Dalton remembered for dedication to countyPublished 10:23am Friday, November 1, 2013
The man who left his mark on Lawrence County through his work as an architect and a community activist has died.
Architect Robert Dalton, 73, died on Wednesday following a long illness.
“I will miss him,” Ralph Kline of the Ironton-Lawrence County Community Action Organization, said. “People probably don’t realize how much of importance he was in the community from his work with the Chamber of Commerce. He was the one who took the lead in the Chesapeake Bypass. I worked with him all along, ever since we tried to lobby for it in the 1980s. Nobody worked harder on that. He has his thumbprint on a lot of Lawrence County.”
Dalton, who was a graduate of the University of Cincinnati School of Architecture, had his architectural firm, Robert L. Dalton, in Chesapeake. He designed the Lawrence County Courthouse annex, the Lawrence County Municipal Courthouse in Chesapeake and the Sybene Senior Center, among other structures in Ohio and West Virginia.
From 1987 to 1989, he was president of the Greater Lawrence County Chamber of Commerce.
“It seems I have known Bob all my life,” said Dr. Bill Dingus, executive director of the Lawrence Economic Development Corporation and the chamber of commerce. “There was no finer person that we have worked with. Honest. Honorable. Loved this community. Gave his time day and night freely, never asking anything in return. These are sad days when you lose a person like Bob.”
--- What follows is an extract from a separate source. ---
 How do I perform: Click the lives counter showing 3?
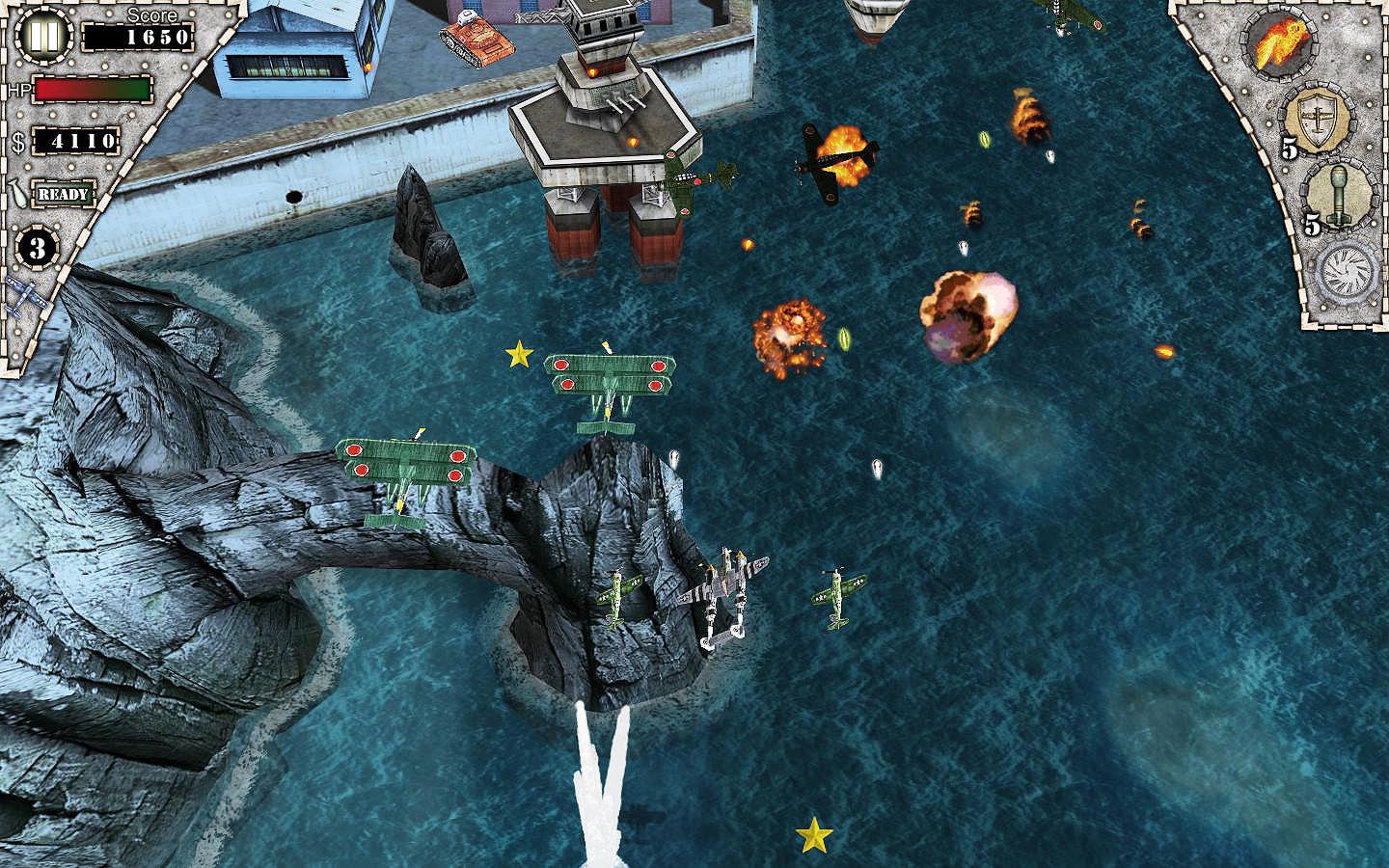tap(36, 249)
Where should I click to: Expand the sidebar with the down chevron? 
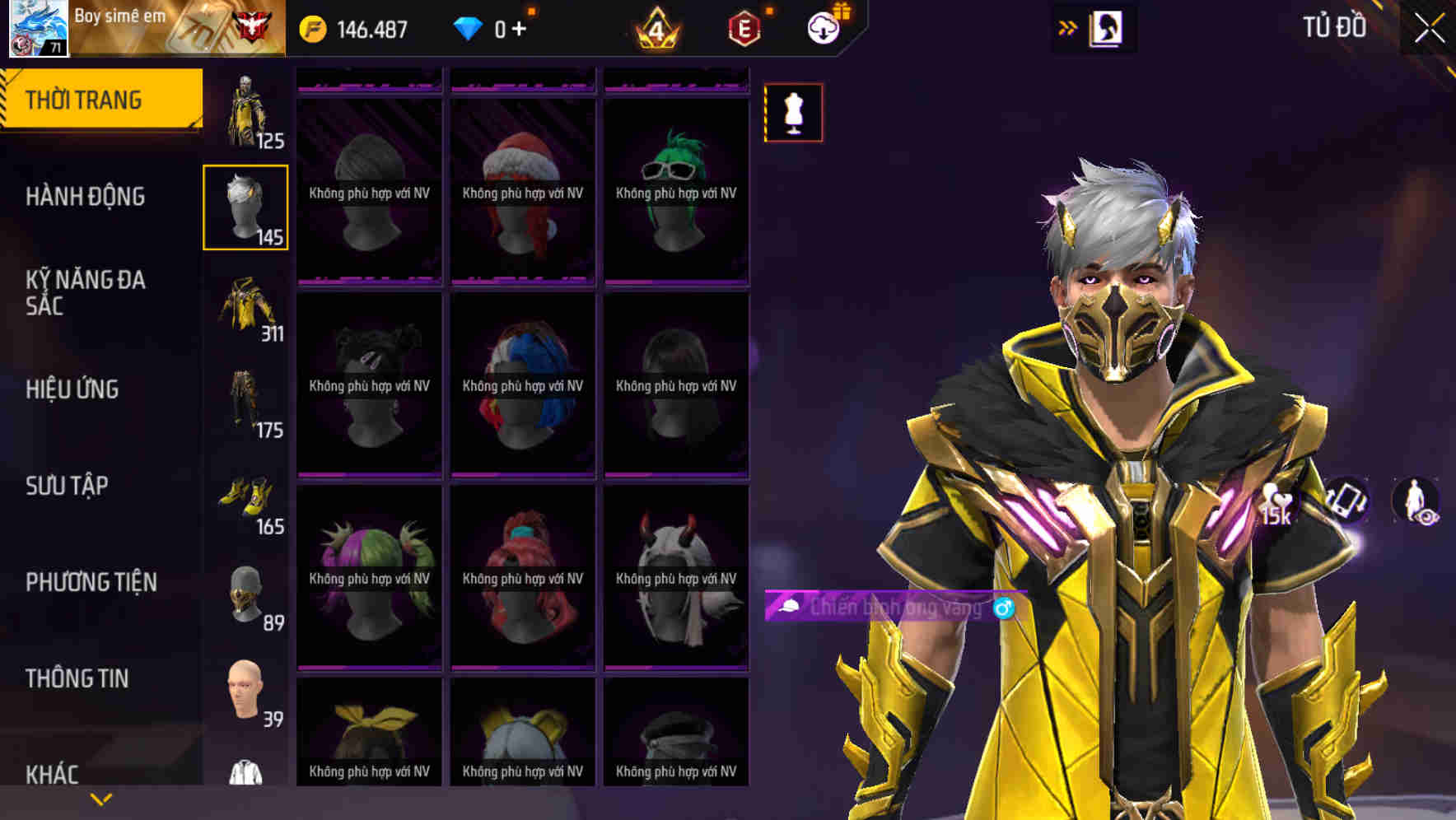pos(101,798)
Also working with Dalton was Dan Mooney, LEDC board member.
“Bob certainly was a great guy,” Mooney said. “For many years Bob chaired the transportation committee of the chamber and was very instrumental working with the Ohio Department of Transportation. Bob worked tirelessly on getting the Chesapeake Bypass underway and helped bring it as far along as it has so far. He was a great architect and great community leader. His leadership will be missed.”
In 2011 the Lawrence County Commission named a bridge on part of the Proctorville Bypass for Dalton. Commission president at that time was County Auditor Jason Stephens, who was also a member with Dalton of the Rome Church of Christ.
“He was a man of God who cared about his family, church and community greatly,” Stephens said. “We will miss him. He certainly left a legacy in Lawrence County that will carry on for years.”
A memorial service will be conducted at 11 a.m. on Saturday at the Rome Church of Christ in Proctorville.